Cette fois, le doute n’est plus de mise: l’étrange mort de Yasser Arafat fait bel et bien partie des grandes énigmes de ce début de XXIesiècle. Thriller politique grandeur nature, aux implications potentielles considérables, l’«affaire» est loin d’avoir livré sa chute. 

Incertitude scientifique, d’abord, que n’a pu dissiper totalement le rapport des experts suisses sur les causes du décès. L’énigme va donc perdurer. Cela d’autant plus si d’aventure les deux autres rapports d’enquête (côté français et russe) venaient à contredire les conclusions des experts «neutres» – donc moins soupçonnables d’arrière-pensées politiques – sis à Lausanne. Les Russes ont déjà préavisé par la négative quant à la possibilité d’un empoisonnement… 

En fait, dès le départ, à savoir la mort du leader palestinien à Paris, tout s’est enchaîné pour semer trouble et confusion. Alors que le décès du chef historique fut décrit comme étrange, dès les premières heures, pourquoi n’y a-t-il pas eu d’expertise approfondie? Pourquoi a-t-on renoncé à une autopsie, au-delà du fait que Souha Arafat, son épouse, ne l’a pas sollicitée? 

Cette absence de curiosité – si elle s’explique en partie par la précipitation des événements d’alors – a légitimé par la suite différentes hypothèses, tenant parfois de la théorie du complot. Premier concerné, Israël a rapidement été désigné par la partie palestinienne comme le commanditaire de cet empoisonnement – ce que Jérusalem a toujours nié. Par la suite, d’autres voix n’ont pas hésité à désigner notamment Mohamed Dahlane (ancien chef de la sécurité exclu du Fatah en juin 2011), comme directement impliqué dans le «meurtre d’Arafat».
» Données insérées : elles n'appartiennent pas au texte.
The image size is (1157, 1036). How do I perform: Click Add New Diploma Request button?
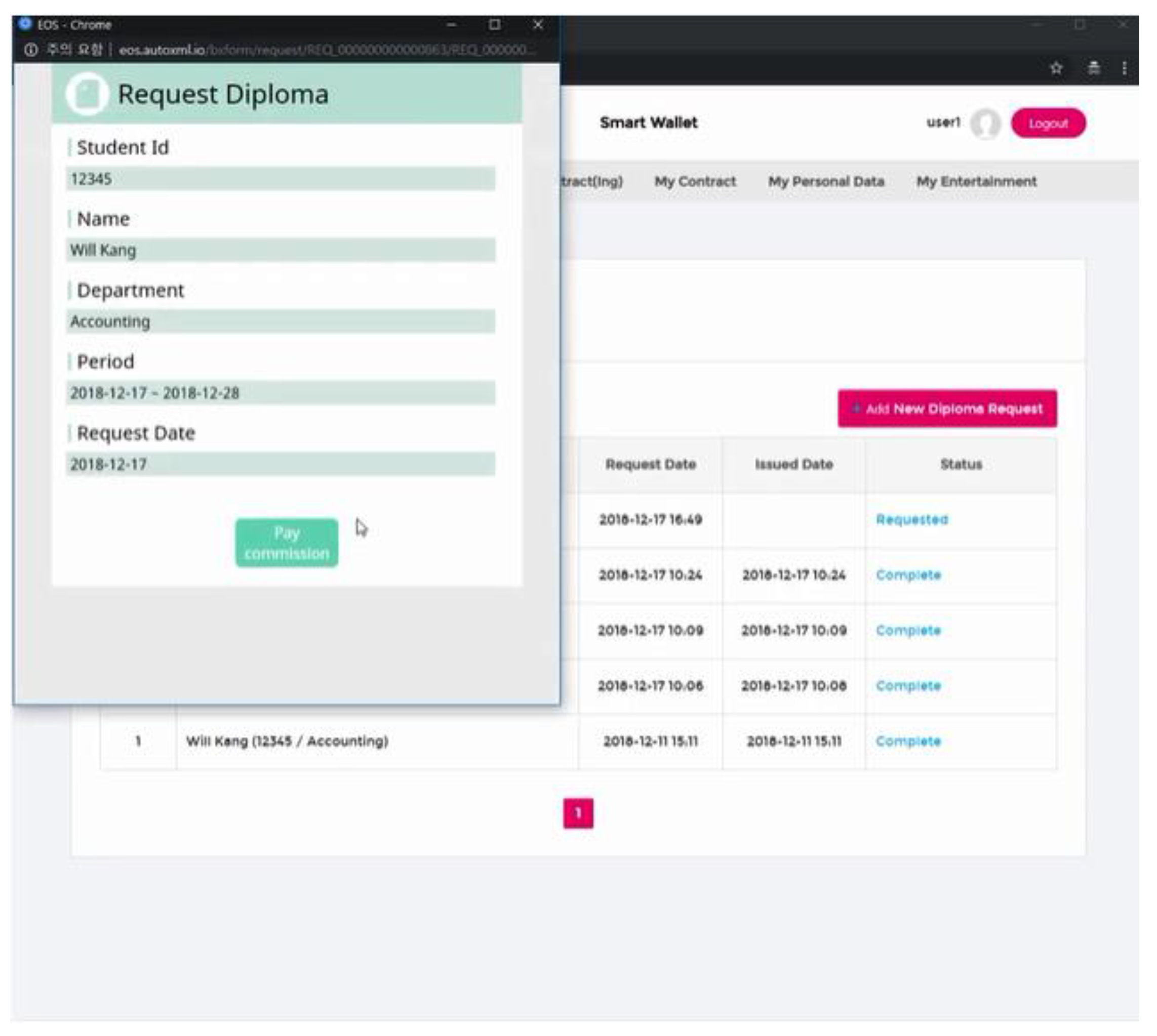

Ainsi, près de neuf ans après, la question de savoir à qui aurait pu profiter le «crime» reste largement ouverte. Seule certitude, la disparition d’Abou Ammar a accéléré l’implosion de la cause palestinienne, aujourd’hui divisée entre deux pouvoirs frères ennemis, et gelé tout espoir de solution négociée dans la région pour longtemps encore.